Pemetic Trail, Acadia National Park

Last night, I helped some new friends throw a benefit party for their 17 year old daughter who is taking the huge leap of moving to Italy for six months, all on her own. We decorated the Neighborhood House, a huge old building dominated by flying buttresses of darkly stained wood and semi-Tudor looking windowpanes, a large stage, a room with couches and a fireplace, another room with a wrap-around window seat and a fireplace, and a few porches thrown in for good measure. Strung in the buttresses are many white Christmas lights, and along the dark paneled walls are sconce lights: both of which you can dim.

Hamilton Pond, Norway Drive (and my fingertip!)

We set up tables and chairs and I put many tiny red chrysanthemums into old glass bottles. Teenagers covered the tables with white paper, set candles inside jam jars and decorated the tables with fir boughs and tiny pine-coned branches that wrapped, perfectly, around the jam jars and the bottles with flowers. We set up a kids’ room with coloring pages and chairs and comfy pillows and made sure there were games in the closets. I watched as my new friends cooked for 100 people: no small feat. I watched as antipasto plates, bruschetta, pasta, salad and tiramisu all came out of that kitchen; all made with love by 4 people for 100 people in their community who loved that girl and wanted to send her to Italy for six months, maybe more.

The Old Dairy Barn, Norway Drive & The Crooked Road

I did my best to help where help was needed: pouring wine and running errands, grabbing bottles of wine and tiny boxes, setting up the silent auction, wrangling little children hiding in corners and making sure they all ate something. I made luminaries with sand from the beach at Clifton Dock and taught three little girls how to use a barbeque lighter to light them without lighting the bags on fire. As we finished, the youngest said to me, “I want to light a bag!” and so, that wonderful spirit of pyromania is born.
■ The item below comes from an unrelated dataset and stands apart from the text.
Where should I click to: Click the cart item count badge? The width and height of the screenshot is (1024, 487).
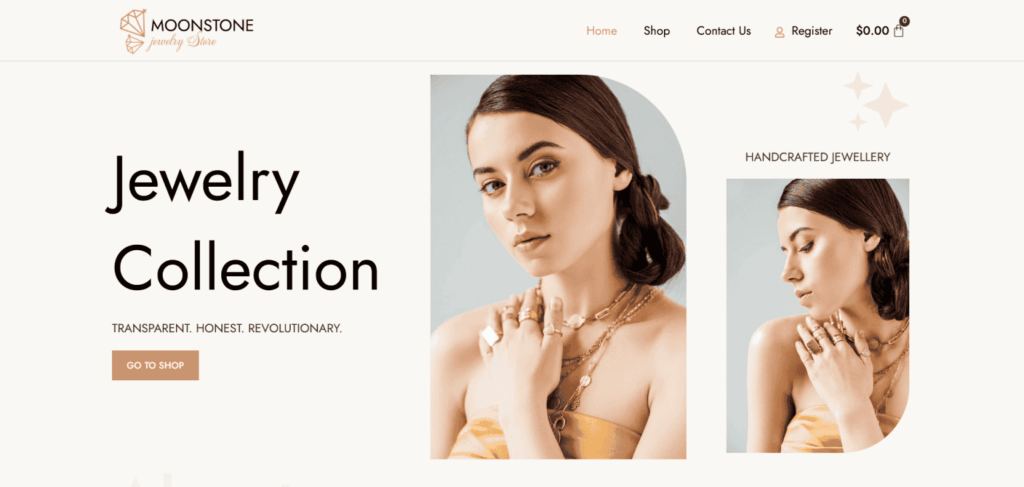point(904,21)
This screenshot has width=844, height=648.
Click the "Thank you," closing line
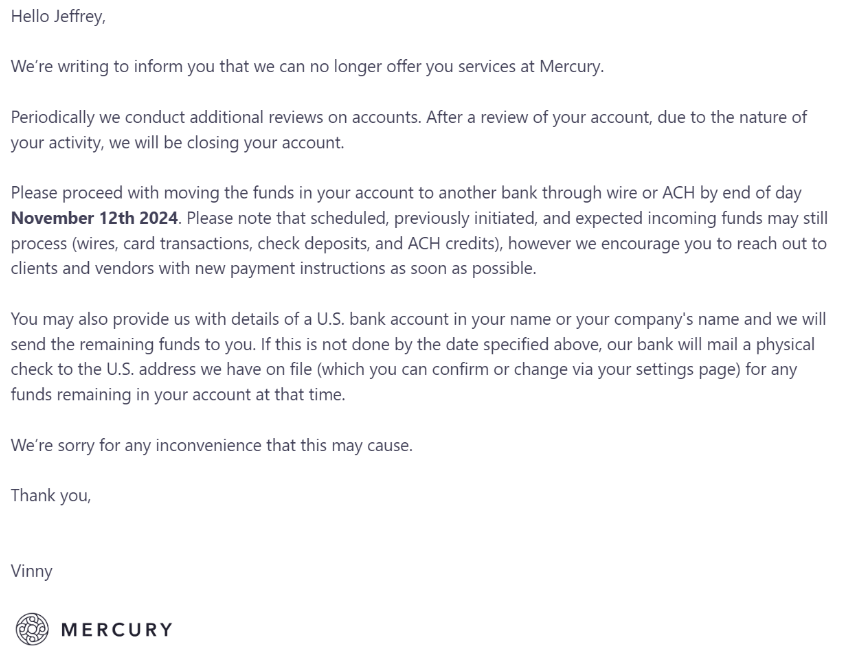pos(51,495)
Lichen and Reindeer Moss on Tree Branches

I ran home and raided my cabinets for jam jars and tea lights and whatever else would be useful. I tried to stop my friend from working too hard at her own party by taking wine bottles out of her hands to serve people so that she could visit. I bussed the tables and re-organized the silent auction as it got steadily messier throughout the evening. I occasionally stopped and visited with people, including a strange woman who is writing a book on inappropriate baby names, met some neighbors, saw my landlords and met their grandchildren, who, earlier, I saw driving their minivan across the driveway and it reminded me of kids in Texas driving trucks as soon as their feet could hit the peddles.
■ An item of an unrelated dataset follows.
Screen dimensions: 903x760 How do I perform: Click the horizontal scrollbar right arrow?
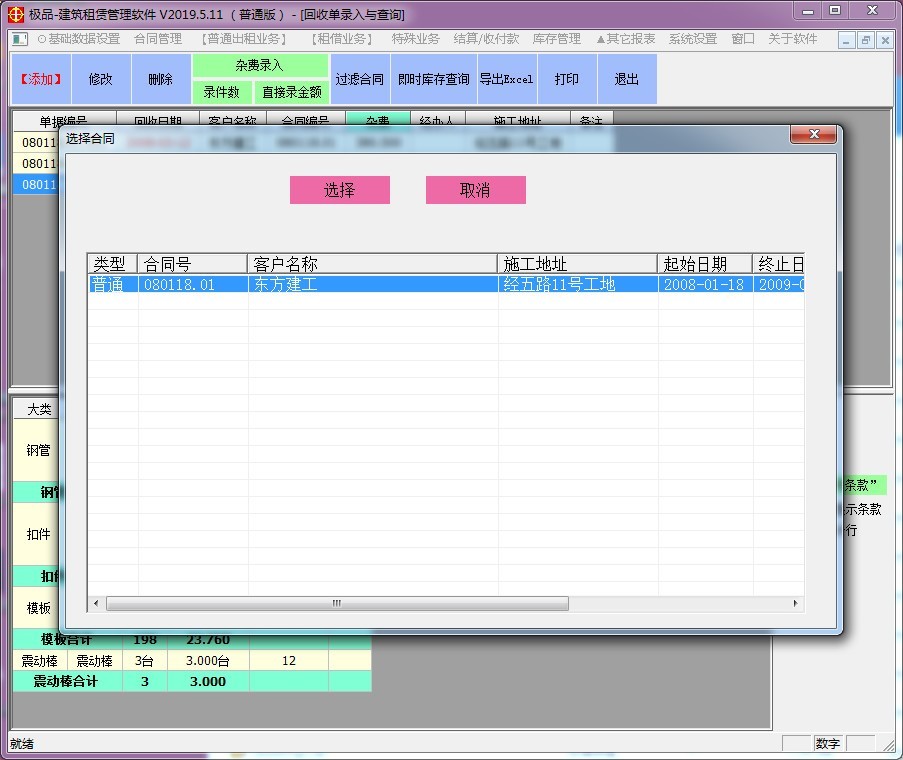point(796,604)
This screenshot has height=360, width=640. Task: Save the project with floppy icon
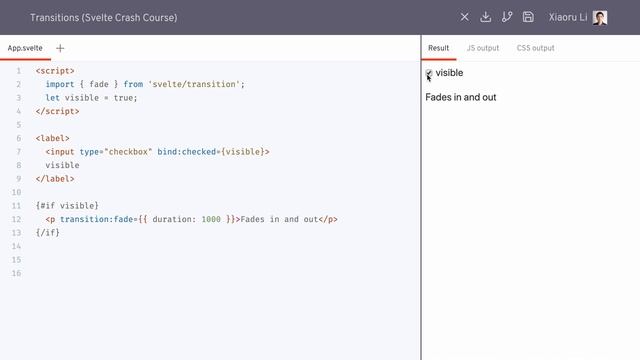tap(528, 17)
Seal Harbor, Incoming Tide

At the end of the night, though, was when it happened. There was a kindergartner in attendance, and her name was Olive, and earlier we had played that age old game of lifting her up in the air and tossing her a little bit before catching her and plunking her down on the ground: we did this four times. This was apparently the key to her heart, because at nine o’clock when the dancing started, she came up to me and started shrieking, “Conga Line!”. And so there we were, a 32 year old woman and a 5 year old girl, failing at starting a conga line during Blind Melon’s “No Rain”. And although we failed at a conga line, and I after a while let go of her little shoulders so that she could dance with other little kids, I looked around and realized that a year ago, I was living in a place that I had a lot of ill feelings about, and right now I was dancing in a darkened room, under a disco ball and red and green lights with a group of 20 near-strangers and I was the happiest I had been in who knows how long. In that moment,  I felt part of this community and I had to turn away from the person I was talking to just for a minute and look at the ceiling because I started to tear up at the thought of it.
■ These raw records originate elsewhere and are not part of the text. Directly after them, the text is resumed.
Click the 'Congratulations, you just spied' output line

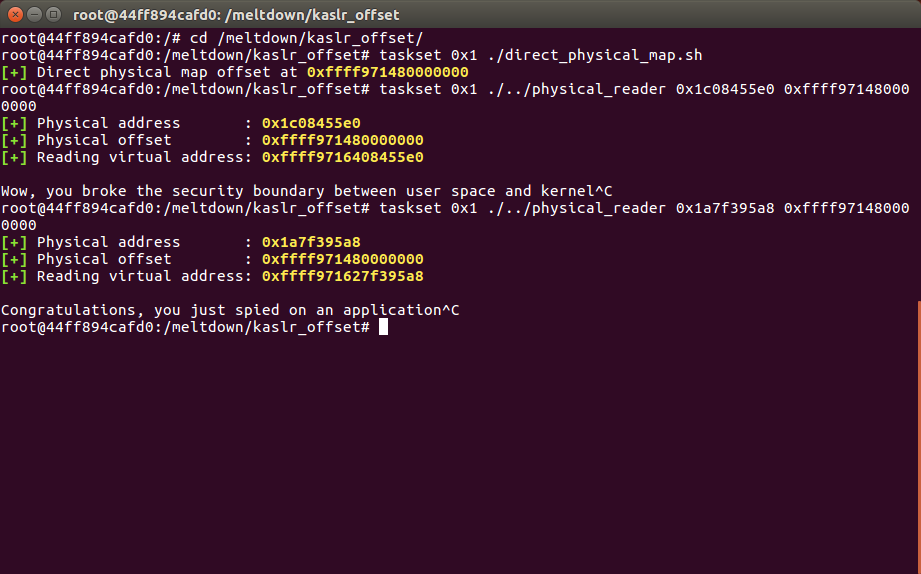[230, 310]
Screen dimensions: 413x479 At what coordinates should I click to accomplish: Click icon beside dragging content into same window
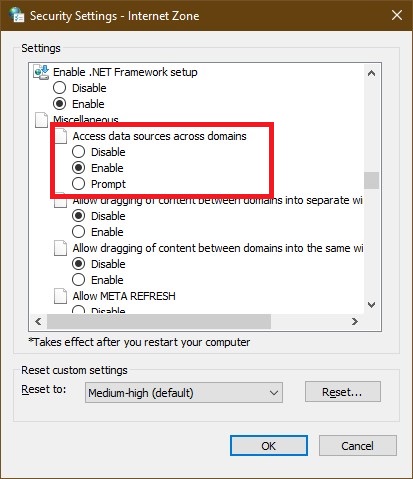(61, 248)
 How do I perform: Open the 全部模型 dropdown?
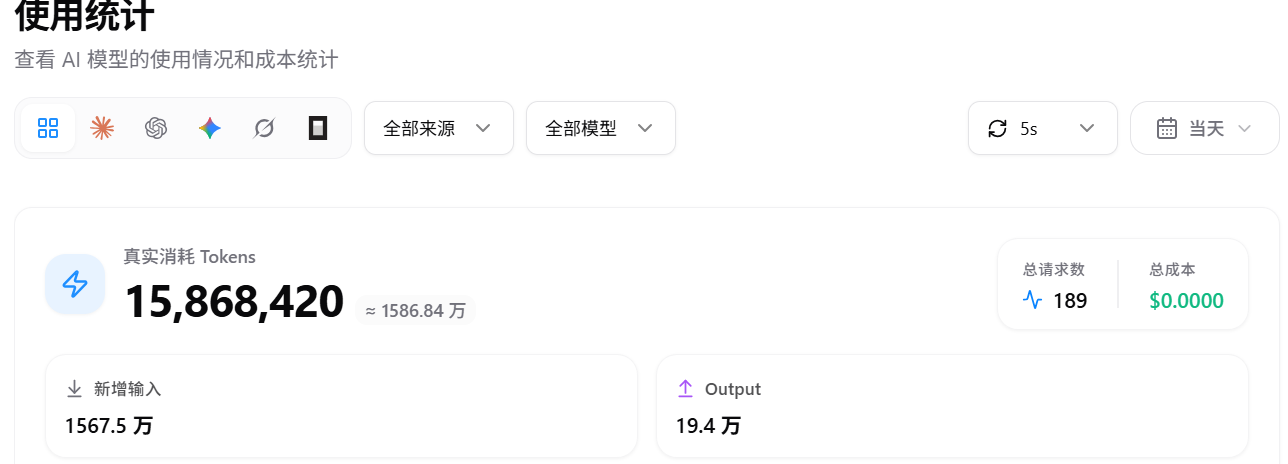pos(601,128)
A Poster in a Window on Market Street, Philadelphia

I looked around and saw teenagers being nerds and dancing to silly songs, and little girls in party dresses spinning each other around, and parents who were drunk and happy to be so, and a whole group of people who were there just to celebrate and send off one of their young ones to the next phase of her life. Watching them, I was so happy to be in a place that felt like home, after so long; a place where, if I want to, these people will take care of me and I them, where I will belong.

The Northeast Harbor Fleet

I walked home to my apartment, and went for a walk and danced and skipped through the streets, so happy that I could dance and skip through the streets and no one would see. I stared up at the stars and saw the faithful arm of the Milky Way that streaks North-South across the sky every night that it is clear enough to see. I walked out to the shore and stared at a lighthouse and realized…

It is amazing what three weeks can do. Home.